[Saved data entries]
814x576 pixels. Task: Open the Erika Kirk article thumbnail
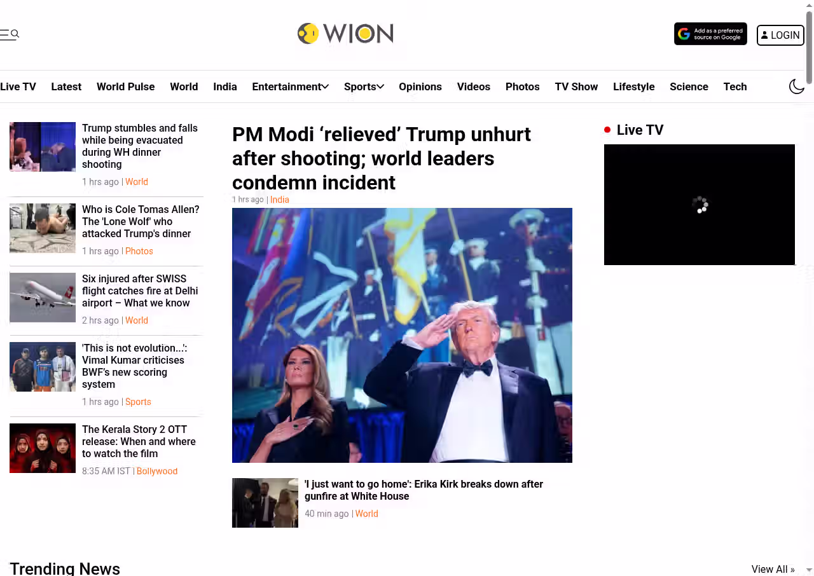click(265, 503)
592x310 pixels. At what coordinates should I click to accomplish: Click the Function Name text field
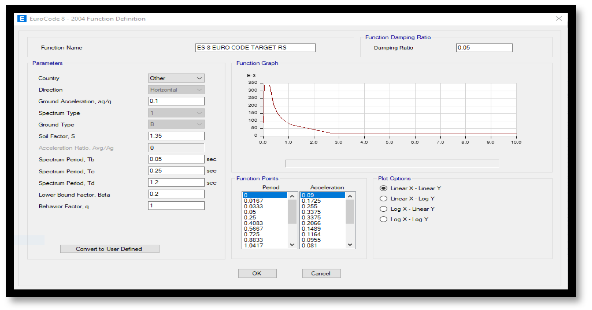tap(255, 48)
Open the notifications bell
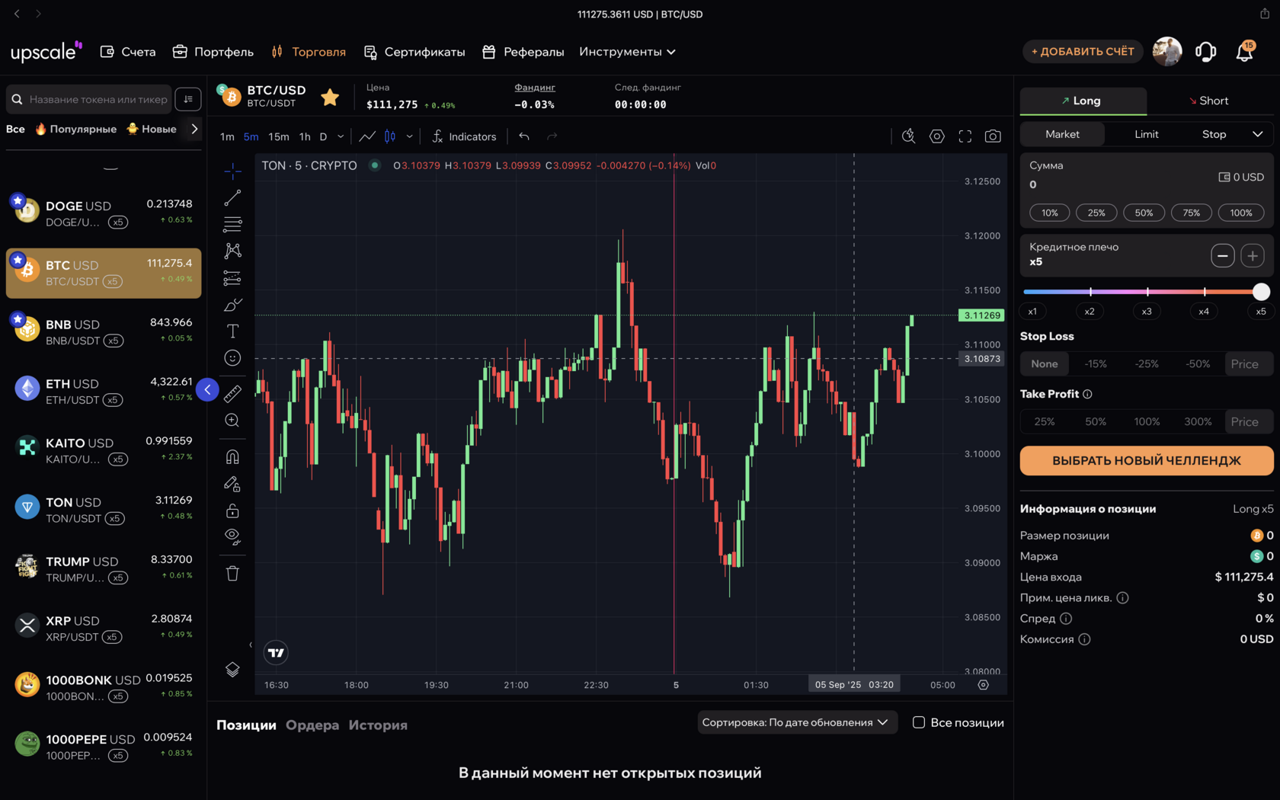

▸ What needs to be done
Give the preceding data back exactly, minus every picture.

▸ Reply to the task
814x576 pixels. Task: Open the Erika Kirk article thumbnail
click(265, 503)
592x310 pixels. At what coordinates should I click to accomplish: Click the Function Name text field
tap(255, 48)
Open the notifications bell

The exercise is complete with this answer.